Monday, February 23, 2009

Howard in defence of "neo-liberalism"

I've only alluded briefly to the Kevin Rudd exercise in The Monthly. It is a reasonable attempt to analyse what the period of "extreme capitalism" or the "neo-liberal movement" that ran from the mid 1970s to, well, about now represented.

Last week John Howard responded in his eponyomous speech to the Menzies Research Foundation.* He claimed;

In 1980 our nation needed five great reforms. We needed to deregulate our financial system, fundamentally change our taxation system, make our labour markets freer, reduce excessively high tariffs and rid the government of ownership of commercial enterprises that would be better run privately. By 2007 these five great reforms had been achieved.

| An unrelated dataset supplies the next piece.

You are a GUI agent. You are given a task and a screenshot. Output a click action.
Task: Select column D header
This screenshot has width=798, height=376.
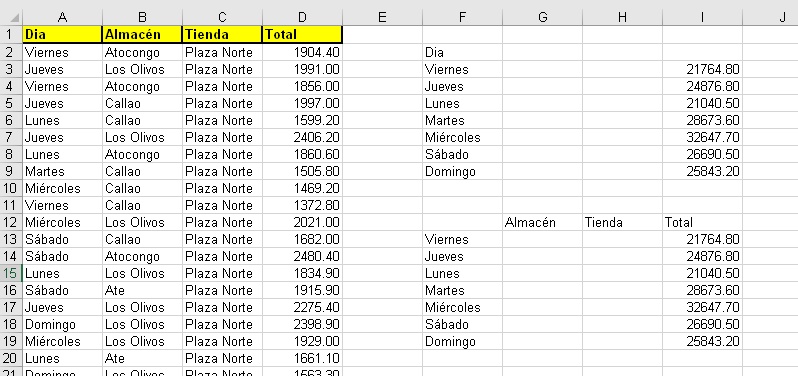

Warming to his topic Howard attacks Rudd for attacking the excessive pro-market reforms of the coalition, but then trying to claim that really the sub-prime crisis is entirely the fault of the Americans. Ultimately Howard misses the point that the sub-prime crisis occurred in the US through the more extreme version of the implementation of the same philosophies that had been pursued in the US.

What is really most interesting is how everyone has lost site of the reasons why the prescription from the mid 1970s was as it was, and why we should all be Keynesians now. Following on from the Keynes analysis of the depression and the global role of Government in nation (re)building following World War II Governments were suddenly confronted with the OPEC price rises of the mid 1970s. As any introductory economic text of today will explain a supply shock cannot be responded to by any Keyseian response, what you need to do is facilitate the restructuring of the economy. That was why the neo-liberal prescriptions were efective.

But it was wrong to think that Keynes was wrong. Most particularly wrong was Allan Greenspan in not raising US interest rates as the US economy recovered from the mild recession at the start of the century. This has been coupled by the remorselss process of wild deficit spending by the Republicans - something Thomas Frank in The Wrecking Crew has labelled as part of the strategy to "defund the Left".

Howard's address has received comment from both the Left and the Right. On the Right Michael Duffy accuses Howard of rewriting history in his claim that he had always acknowledged the preceding Labor Government for its efforts in financial deregulation and in tariff reform. However the bulk of his effort is to lambast the Rudd essay and borrows the Latham description of it as "zigzag economics".

In this he is possibly quite fair, reflecting as it does on the tendency of both Howad and Rudd as PMs to rubbis their predecessors once in office. It is interesting to note that Howard prior to his first election was at pains to suggest he wouldn't change things too much, there was no promise of IR reform and at that first election there would "never ever be a GST".

The criticism from the Left comes from Stephen Keen in Crikey (possibly behind the paywall). Keen's first criticism is that Australia wasn't far behind the US in its rush to encourage the masses into home ownership, including changes to capital gains tax, various home buyers subsudies and generous negative gearing allowances.

(He doesn't mention the famous Howard quote "I never had anyone come up to me a shake their fist in my face because they were angry that the value of their house had gone up". This was something I rectified in a letter exchange with the PM at the time, but it had no effect).

Keen goes on to be critical of the whole theory of financial market deregulation, pointing out correctly that there is no natural limit to finance institutions competing away their prudential controls in an endless rush to create credit. The only market control is the kind of crash we are now witnessing (and as we briefly witnessed in Australia in 1991). Australia has escaped the worst of this because we had slightly tighter controls and our own national savings (in the form of superannuation).

The question is not whether the finance sector needs to be regulated or not, but how to regulate it. Governments acting as price setters doesn't work any better, especially if their decisions on prices can be affected by the democratc process. What is needed is a system of regulation that includes "automatic stabilisers". Particularly this means (a) prudential controls on lenders not just deposit taking institution and (b) risk weightings that adjust if the asset class is experiencing excessive (e.g. average plus one standard deviation) price inflation. It isn't hard to design or implement.

Meanwhile the former PM should perhaps reflect a bit more on privatisation and labour market reform and wonder whether he didn't pursue both of these ideologically and not because of the real impact they would have on the economy.

* Am I alone in thinking that the idea of Howard giving the first Howard lecture is decidedly off? Am I also alone in thinking they have created the speech a little too quickly? One is left with the feeling that the Liberals are trying to overdo the lesson from the ALP and Keating. After 1996 the ALP tried to disown the Keating Government, whereas the Liberals are trying to run the argument that really the people didn't vote out the coalition they just bought the coalition light. (as Howard did in the speech saying;

One of the greatest compliments paid to the former government was the campaign approach in 2007 by the now Prime Minister. With the exception of his stance on climate change and industrial relations, he sought at every turn to diminish the differences between himself and the Coalition.